TASK TO COMPLETE = Using the material that follows, output exactly the lines from the one containing "This screenshot has width=1568, height=597." through the one containing "Viewport: 1024px width, 656px height.", with both ends kept.

==== DATA TO USE ====

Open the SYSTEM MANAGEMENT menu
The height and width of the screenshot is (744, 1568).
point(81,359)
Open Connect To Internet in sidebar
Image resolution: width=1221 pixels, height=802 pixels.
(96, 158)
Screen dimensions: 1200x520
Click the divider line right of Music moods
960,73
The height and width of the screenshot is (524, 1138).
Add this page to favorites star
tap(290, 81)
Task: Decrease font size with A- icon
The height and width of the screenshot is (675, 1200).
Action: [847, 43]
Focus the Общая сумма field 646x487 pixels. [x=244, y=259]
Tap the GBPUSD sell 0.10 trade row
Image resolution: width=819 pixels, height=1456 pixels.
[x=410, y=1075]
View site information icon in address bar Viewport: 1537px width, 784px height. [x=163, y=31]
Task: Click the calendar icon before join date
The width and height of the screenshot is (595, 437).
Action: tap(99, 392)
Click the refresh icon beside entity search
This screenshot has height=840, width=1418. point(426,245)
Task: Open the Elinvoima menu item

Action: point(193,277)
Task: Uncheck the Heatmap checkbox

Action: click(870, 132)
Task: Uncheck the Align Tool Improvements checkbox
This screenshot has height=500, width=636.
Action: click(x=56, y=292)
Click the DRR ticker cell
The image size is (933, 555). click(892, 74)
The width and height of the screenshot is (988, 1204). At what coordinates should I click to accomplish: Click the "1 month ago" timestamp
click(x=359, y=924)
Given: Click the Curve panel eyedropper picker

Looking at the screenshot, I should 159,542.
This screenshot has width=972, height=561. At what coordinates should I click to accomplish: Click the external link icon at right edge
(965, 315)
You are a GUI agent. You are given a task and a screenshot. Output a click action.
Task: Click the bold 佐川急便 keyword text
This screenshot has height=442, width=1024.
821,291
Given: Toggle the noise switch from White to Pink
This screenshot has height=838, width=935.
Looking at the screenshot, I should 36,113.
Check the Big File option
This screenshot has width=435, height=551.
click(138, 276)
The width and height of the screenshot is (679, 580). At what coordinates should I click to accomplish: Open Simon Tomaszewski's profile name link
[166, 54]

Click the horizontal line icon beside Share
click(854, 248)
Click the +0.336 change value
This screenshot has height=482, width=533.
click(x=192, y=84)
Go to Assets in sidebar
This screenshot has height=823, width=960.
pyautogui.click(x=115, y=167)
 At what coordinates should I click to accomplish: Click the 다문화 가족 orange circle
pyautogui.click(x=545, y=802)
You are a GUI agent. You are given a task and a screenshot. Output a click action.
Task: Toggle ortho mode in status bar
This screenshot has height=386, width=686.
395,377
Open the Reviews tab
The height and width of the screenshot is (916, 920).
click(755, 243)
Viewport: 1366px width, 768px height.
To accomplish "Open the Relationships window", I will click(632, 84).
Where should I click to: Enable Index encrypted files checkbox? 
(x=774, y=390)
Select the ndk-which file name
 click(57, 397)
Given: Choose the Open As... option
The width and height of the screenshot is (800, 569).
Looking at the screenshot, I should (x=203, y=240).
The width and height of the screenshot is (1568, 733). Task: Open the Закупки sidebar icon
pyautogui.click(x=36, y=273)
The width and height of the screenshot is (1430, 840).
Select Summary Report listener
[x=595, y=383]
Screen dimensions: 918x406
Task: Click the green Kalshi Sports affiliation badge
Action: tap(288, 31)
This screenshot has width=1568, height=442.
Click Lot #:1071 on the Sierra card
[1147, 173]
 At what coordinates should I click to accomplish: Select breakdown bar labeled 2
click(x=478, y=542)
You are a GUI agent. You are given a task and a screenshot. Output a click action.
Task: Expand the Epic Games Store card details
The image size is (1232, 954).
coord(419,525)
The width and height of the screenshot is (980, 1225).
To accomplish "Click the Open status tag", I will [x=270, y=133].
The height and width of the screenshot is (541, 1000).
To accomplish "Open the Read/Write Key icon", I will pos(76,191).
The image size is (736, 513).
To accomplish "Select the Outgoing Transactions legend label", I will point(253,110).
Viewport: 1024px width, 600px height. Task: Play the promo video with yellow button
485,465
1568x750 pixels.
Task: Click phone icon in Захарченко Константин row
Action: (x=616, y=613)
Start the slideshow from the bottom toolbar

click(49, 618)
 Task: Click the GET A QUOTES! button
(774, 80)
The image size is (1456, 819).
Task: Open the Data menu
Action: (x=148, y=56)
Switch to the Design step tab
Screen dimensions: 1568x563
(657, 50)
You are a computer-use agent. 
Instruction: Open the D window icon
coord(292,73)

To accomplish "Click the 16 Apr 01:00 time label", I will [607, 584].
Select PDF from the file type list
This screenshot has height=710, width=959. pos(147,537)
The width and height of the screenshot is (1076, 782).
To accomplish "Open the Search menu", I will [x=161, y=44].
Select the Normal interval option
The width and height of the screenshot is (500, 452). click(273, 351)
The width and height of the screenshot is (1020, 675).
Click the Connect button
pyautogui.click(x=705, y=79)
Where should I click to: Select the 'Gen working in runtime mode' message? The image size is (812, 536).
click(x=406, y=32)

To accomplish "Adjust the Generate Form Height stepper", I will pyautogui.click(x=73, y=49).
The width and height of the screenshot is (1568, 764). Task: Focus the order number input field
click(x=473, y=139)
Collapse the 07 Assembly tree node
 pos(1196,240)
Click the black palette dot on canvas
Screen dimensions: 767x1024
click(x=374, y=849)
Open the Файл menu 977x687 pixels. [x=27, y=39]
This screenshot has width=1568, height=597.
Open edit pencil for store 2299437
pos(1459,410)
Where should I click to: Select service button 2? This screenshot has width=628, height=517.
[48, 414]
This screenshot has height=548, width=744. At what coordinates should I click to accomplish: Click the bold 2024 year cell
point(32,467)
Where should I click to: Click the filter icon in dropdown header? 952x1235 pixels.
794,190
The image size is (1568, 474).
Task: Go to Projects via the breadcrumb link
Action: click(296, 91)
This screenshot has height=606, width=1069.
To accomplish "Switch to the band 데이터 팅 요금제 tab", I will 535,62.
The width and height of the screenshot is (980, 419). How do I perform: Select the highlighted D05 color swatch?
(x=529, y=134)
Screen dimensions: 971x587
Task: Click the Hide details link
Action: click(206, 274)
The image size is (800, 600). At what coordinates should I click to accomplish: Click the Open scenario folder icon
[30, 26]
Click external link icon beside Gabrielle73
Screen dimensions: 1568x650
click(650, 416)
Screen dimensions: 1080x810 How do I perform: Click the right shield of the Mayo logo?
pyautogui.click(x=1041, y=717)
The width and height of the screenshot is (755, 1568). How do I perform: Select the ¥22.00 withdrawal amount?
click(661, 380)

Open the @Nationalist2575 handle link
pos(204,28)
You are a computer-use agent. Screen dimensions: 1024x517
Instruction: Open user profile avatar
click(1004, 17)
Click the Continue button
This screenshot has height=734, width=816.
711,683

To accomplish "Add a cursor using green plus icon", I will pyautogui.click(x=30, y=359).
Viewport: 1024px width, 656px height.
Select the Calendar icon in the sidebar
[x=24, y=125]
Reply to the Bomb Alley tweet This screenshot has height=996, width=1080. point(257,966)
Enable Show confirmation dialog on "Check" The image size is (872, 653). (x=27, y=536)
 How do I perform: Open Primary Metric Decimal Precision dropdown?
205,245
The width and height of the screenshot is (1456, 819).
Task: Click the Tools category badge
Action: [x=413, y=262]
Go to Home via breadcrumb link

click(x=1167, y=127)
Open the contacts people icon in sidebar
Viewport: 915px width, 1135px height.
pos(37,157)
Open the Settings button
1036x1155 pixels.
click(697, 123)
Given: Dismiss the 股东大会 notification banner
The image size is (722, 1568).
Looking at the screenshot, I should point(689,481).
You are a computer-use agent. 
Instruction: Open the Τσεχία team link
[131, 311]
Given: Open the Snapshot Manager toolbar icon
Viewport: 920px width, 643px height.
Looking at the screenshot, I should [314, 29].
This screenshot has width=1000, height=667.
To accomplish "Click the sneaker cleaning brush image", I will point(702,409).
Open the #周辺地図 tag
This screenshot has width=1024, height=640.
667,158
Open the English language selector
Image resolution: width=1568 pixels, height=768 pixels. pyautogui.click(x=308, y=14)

====

OUTPUT FOR THIS EXERCISE =
This screenshot has width=1568, height=597.
Open edit pencil for store 2299437
pos(1459,410)
Where should I click to: Select service button 2? This screenshot has width=628, height=517.
[48, 414]
This screenshot has height=548, width=744. At what coordinates should I click to accomplish: Click the bold 2024 year cell
point(32,467)
Where should I click to: Click the filter icon in dropdown header? 952x1235 pixels.
794,190
The image size is (1568, 474).
Task: Go to Projects via the breadcrumb link
Action: click(296, 91)
This screenshot has height=606, width=1069.
To accomplish "Switch to the band 데이터 팅 요금제 tab", I will 535,62.
The width and height of the screenshot is (980, 419). How do I perform: Select the highlighted D05 color swatch?
(x=529, y=134)
Screen dimensions: 971x587
Task: Click the Hide details link
Action: click(206, 274)
The image size is (800, 600). At what coordinates should I click to accomplish: Click the Open scenario folder icon
[30, 26]
Click external link icon beside Gabrielle73
Screen dimensions: 1568x650
click(650, 416)
Screen dimensions: 1080x810 How do I perform: Click the right shield of the Mayo logo?
pyautogui.click(x=1041, y=717)
The width and height of the screenshot is (755, 1568). How do I perform: Select the ¥22.00 withdrawal amount?
click(661, 380)

Open the @Nationalist2575 handle link
pos(204,28)
You are a computer-use agent. Screen dimensions: 1024x517
Instruction: Open user profile avatar
click(1004, 17)
Click the Continue button
This screenshot has height=734, width=816.
711,683

To accomplish "Add a cursor using green plus icon", I will pyautogui.click(x=30, y=359).
Viewport: 1024px width, 656px height.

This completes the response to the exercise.